Personal information
- Born: September 8, 1982 (age 43) Aliquippa, Pennsylvania, U.S.
- Listed height: 6 ft 1 in (1.85 m)
- Listed weight: 197 lb (89 kg)

Career information
- College: Pittsburgh
- NFL draft: 2006: 6th round, 174th overall pick

Career history
- New Orleans Saints (2006)*; St. Louis Rams (2006); Berlin Thunder (2007); St. Louis Rams (2007)*; California Redwoods (2009); Pittsburgh Power (2011–2012);
- * Offseason and/or practice squad member only
- Stats at ArenaFan.com

= Josh Lay =

American football player (born 1982)

Bernard "Josh" Lay (born September 8, 1982) is an American former professional football player who was a cornerback in the National Football League (NFL). He was selected by the New Orleans Saints in the sixth round of the 2006 NFL draft. He played college football for the Pittsburgh Panthers.

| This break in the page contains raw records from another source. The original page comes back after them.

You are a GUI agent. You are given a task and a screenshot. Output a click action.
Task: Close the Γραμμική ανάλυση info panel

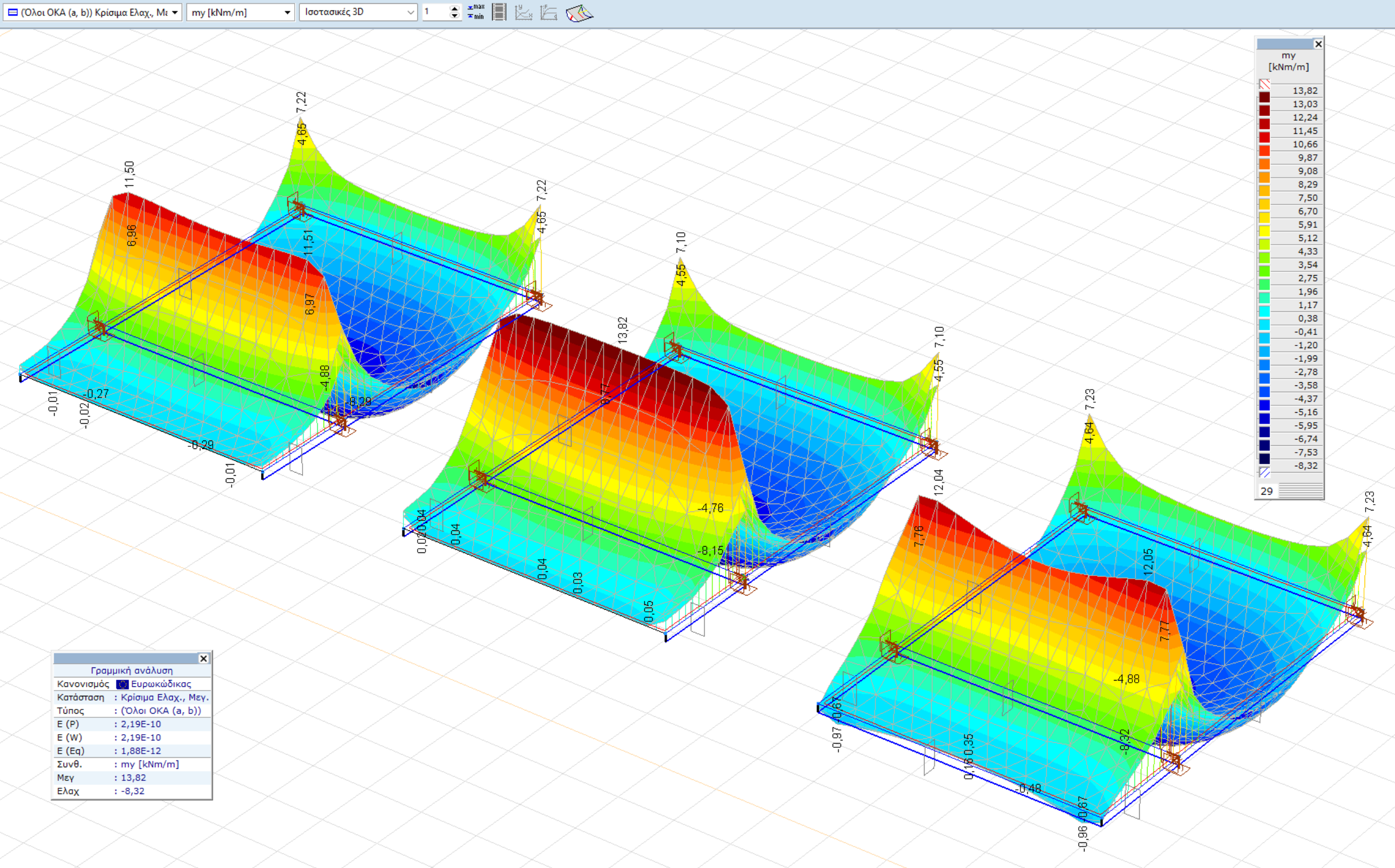[203, 658]
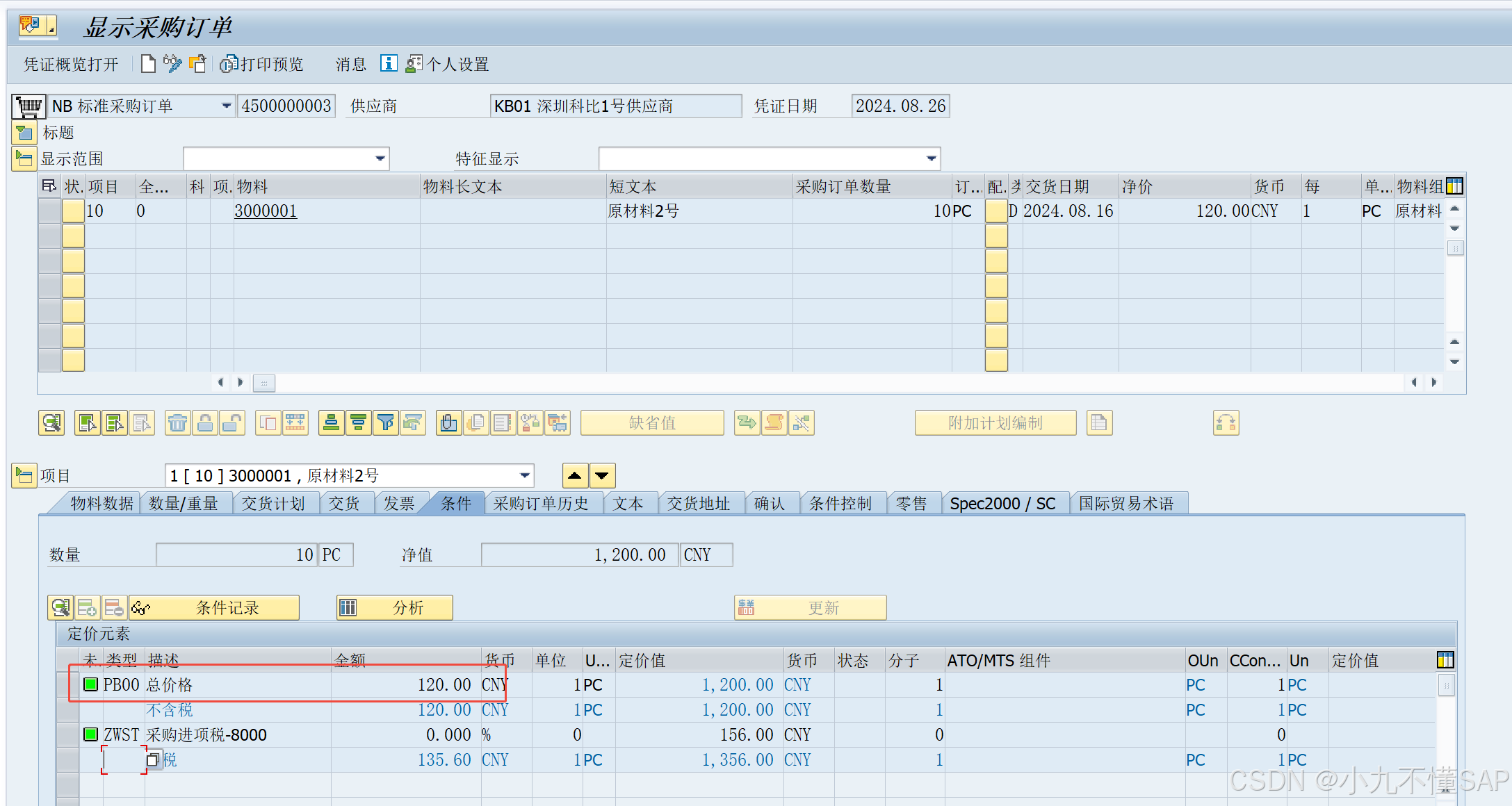Click the attachment paperclip icon
The height and width of the screenshot is (806, 1512).
tap(449, 422)
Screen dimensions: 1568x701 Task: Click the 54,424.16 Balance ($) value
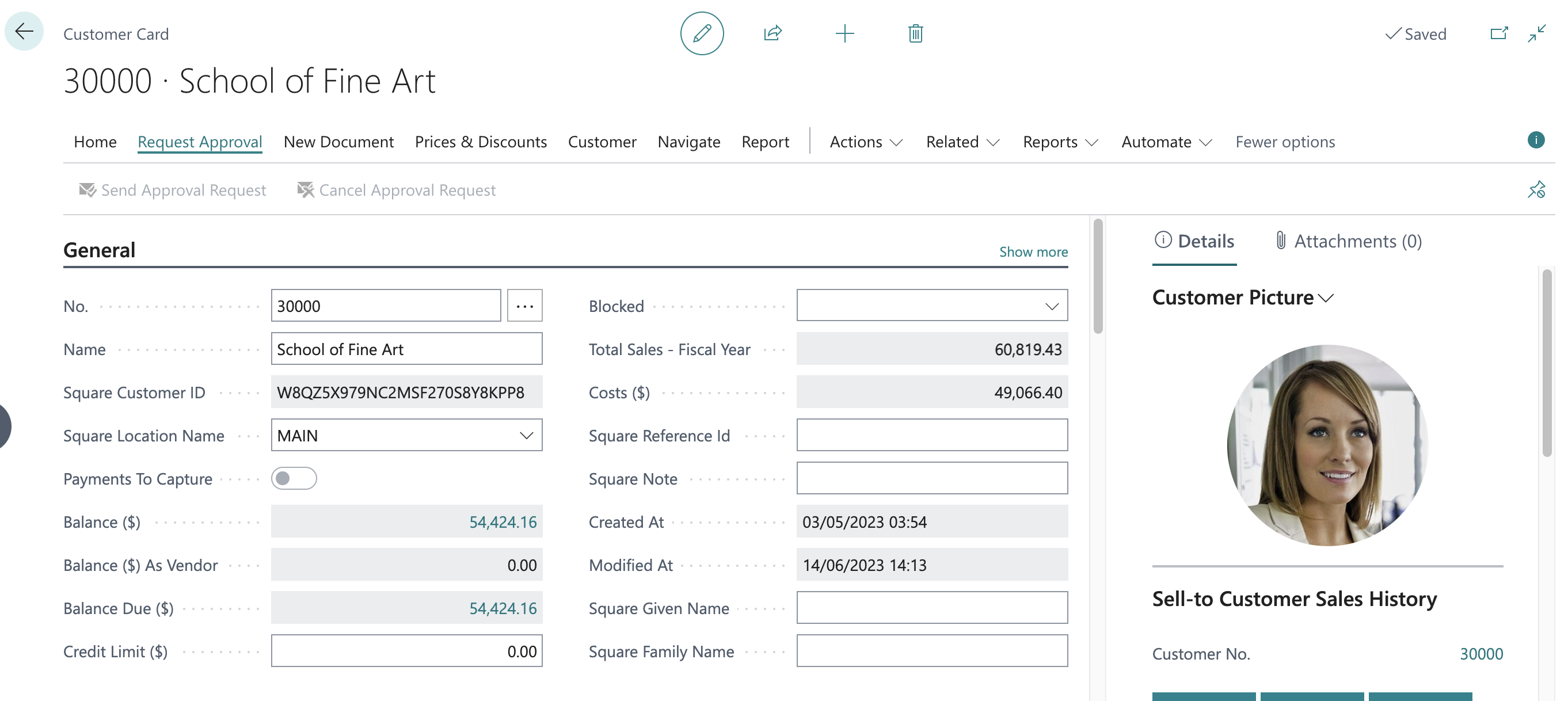pyautogui.click(x=502, y=522)
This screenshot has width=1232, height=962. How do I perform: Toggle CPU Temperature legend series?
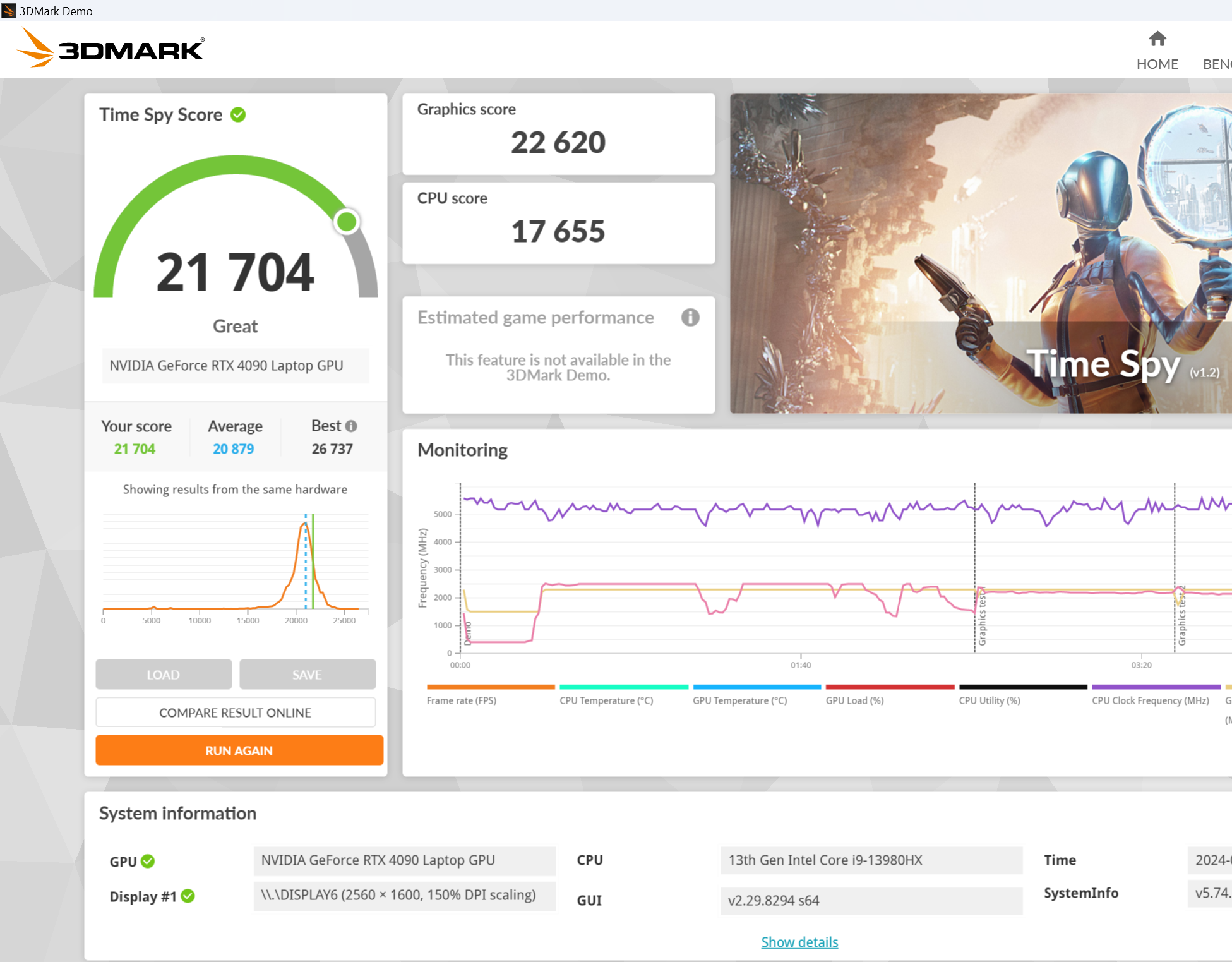(x=606, y=700)
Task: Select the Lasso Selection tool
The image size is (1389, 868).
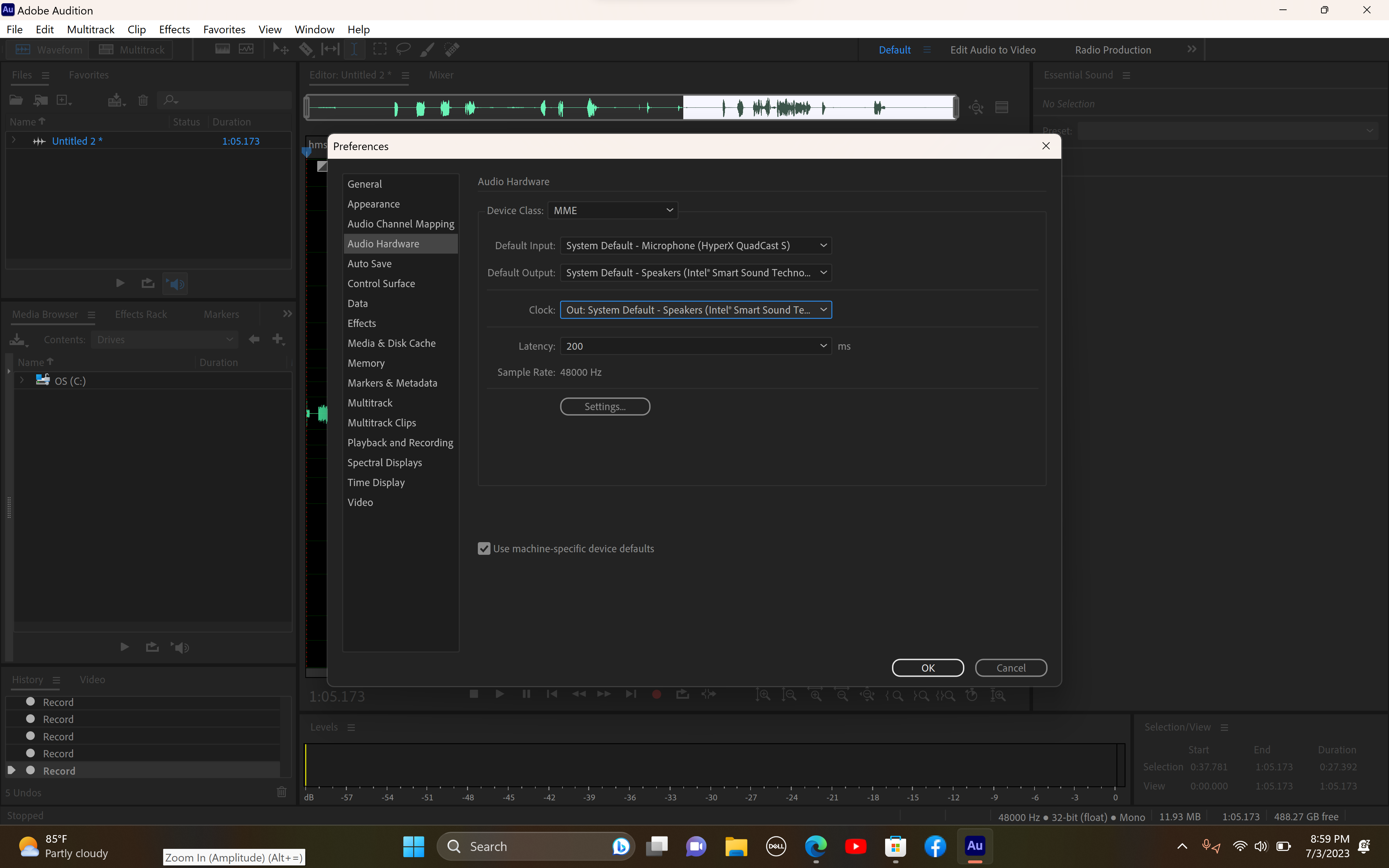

Lay was also a member of the St. Louis Rams, Berlin Thunder, California Redwoods, and Pittsburgh Power.

==Early life==
Lay attended Aliquippa High School, where he was a three-year starter at cornerback. He was a prep school quarterback, wide receiver and cornerback at Valley Forge Military Academy in 2001 before attending Pittsburgh.

==Professional career==

Pre-draft measurables
| Height | Weight | Arm length | Hand span | 40-yard dash | 10-yard split | 20-yard split | Vertical jump | Broad jump | Bench press |
| 6 ft 0 in (1.83 m) | 197 lb (89 kg) | 31+7⁄8 in (0.81 m) | 8+3⁄4 in (0.22 m) | 4.54 s | 1.48 s | 2.61 s | 40.5 in (1.03 m) | 10 ft 0 in (3.05 m) | 16 reps |
All values from NFL Combine

===New Orleans Saints===
Lay was selected in the sixth round (174th pick overall) of the 2006 NFL draft by the New Orleans Saints. On July 17, 2006, he agreed to a three-year contract with the Saints. He was waived by the Saints on September 1.

===St. Louis Rams===
Lay was signed by the Rams on December 13, 2006. The team assigned him to the Berlin Thunder of NFL Europa on February 24, 2007. The Rams waived Lay on August 31. He was then signed to their practice squad on September 5. Lay was released from St. Louis' practice squad on September 11.

===California Redwoods===
Lay was signed by the California Redwoods of the United Football League on September 2, 2009.

===Pittsburgh Power===
Lay was signed by the Pittsburgh Power of the Arena Football League on February 24, 2011. During the 2011 season, Lay played in 14 games for the Power, starting 10. He made 34.5 tackles and intercepted four passes, returning one for a touchdown. He re-signed with the team on December 5. However, following a players' strike, Lay was placed on League Suspension on April 5, 2012, where he remained for the entirety of the season.